◆ DIRECTIONS FOR THIS TASK
Go through the entries and tally the lines containing the word "screenshot". Only the total is wanted.

◆ INPUT DATA

....

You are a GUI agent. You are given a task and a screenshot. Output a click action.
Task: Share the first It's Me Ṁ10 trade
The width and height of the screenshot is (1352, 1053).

....

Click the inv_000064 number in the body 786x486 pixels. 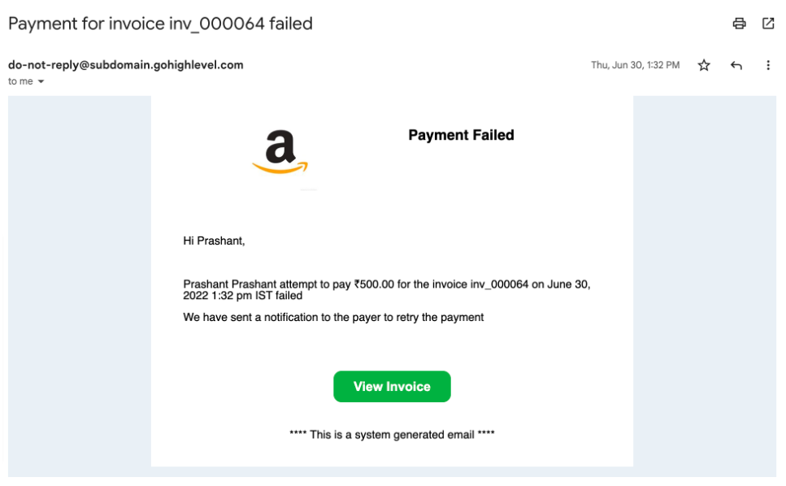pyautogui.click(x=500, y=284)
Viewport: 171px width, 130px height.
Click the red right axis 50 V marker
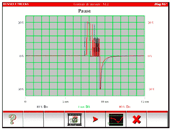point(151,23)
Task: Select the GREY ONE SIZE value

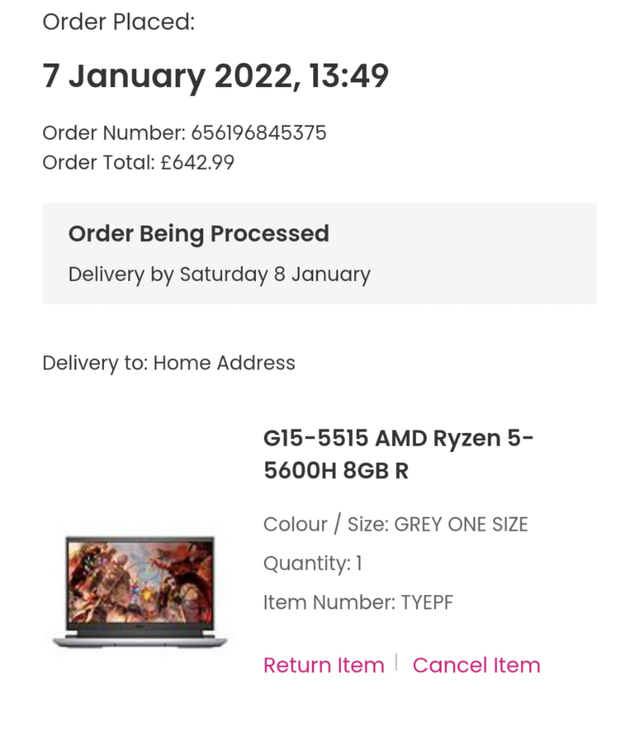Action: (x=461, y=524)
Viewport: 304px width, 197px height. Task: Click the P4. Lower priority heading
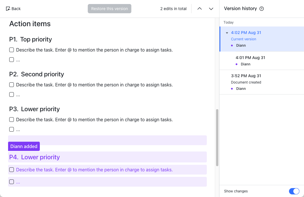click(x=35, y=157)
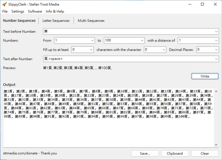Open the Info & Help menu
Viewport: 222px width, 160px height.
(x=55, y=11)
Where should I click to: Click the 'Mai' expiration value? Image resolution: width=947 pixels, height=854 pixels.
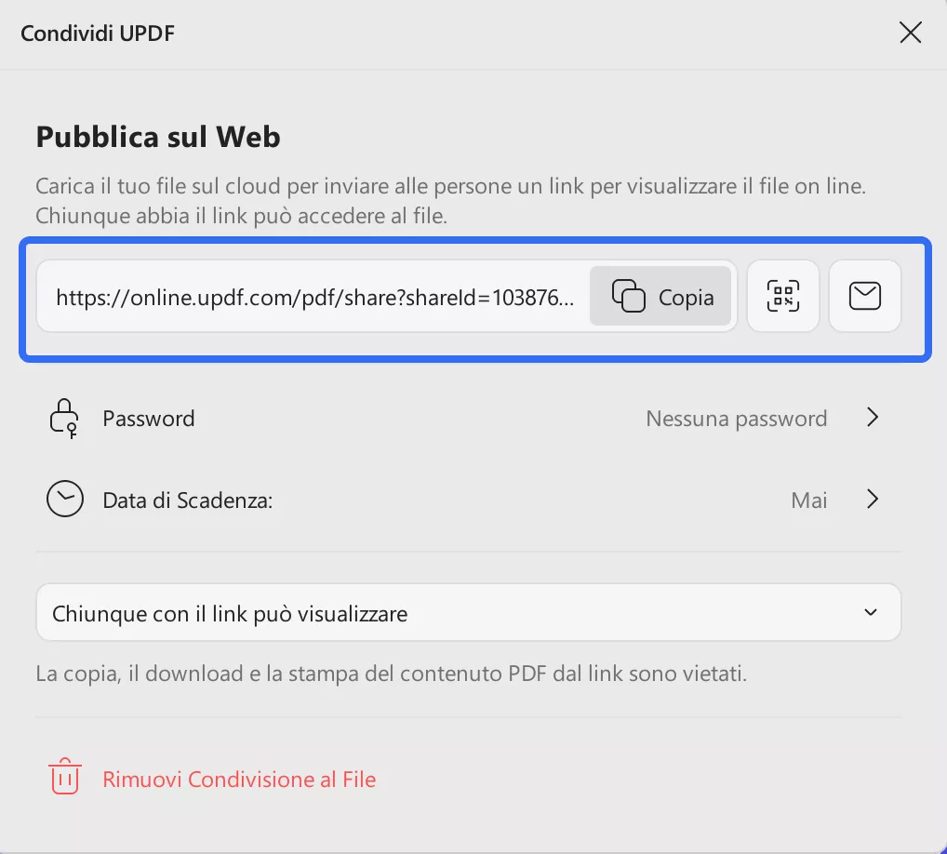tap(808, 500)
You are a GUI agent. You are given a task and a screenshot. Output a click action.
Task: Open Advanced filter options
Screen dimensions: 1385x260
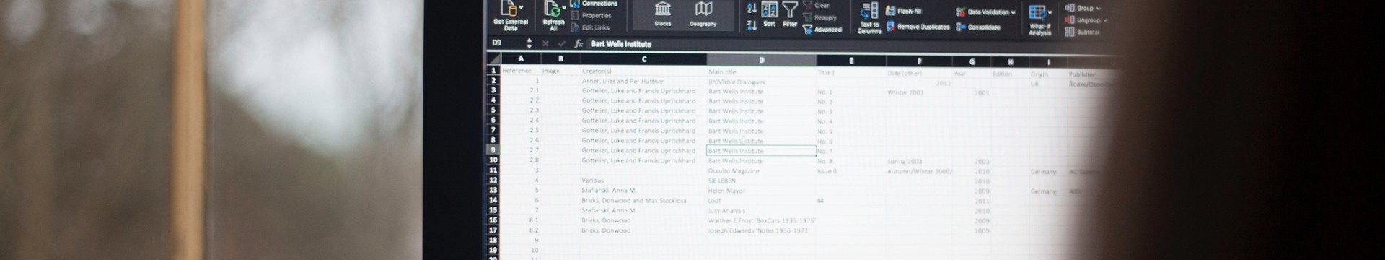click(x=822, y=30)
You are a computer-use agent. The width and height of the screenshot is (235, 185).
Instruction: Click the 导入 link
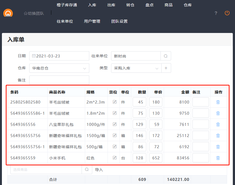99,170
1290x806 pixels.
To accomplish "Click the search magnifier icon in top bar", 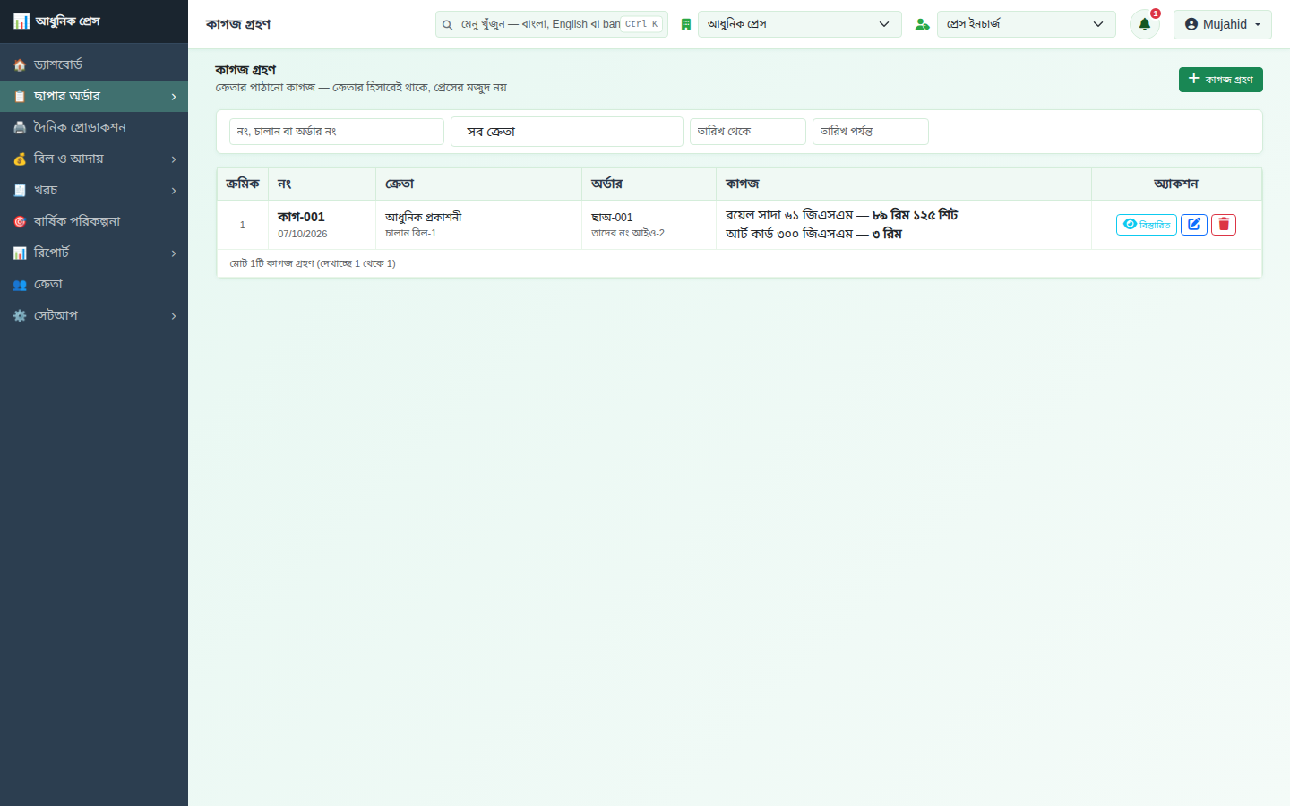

....

◆ EXERCISE OUTPUT
4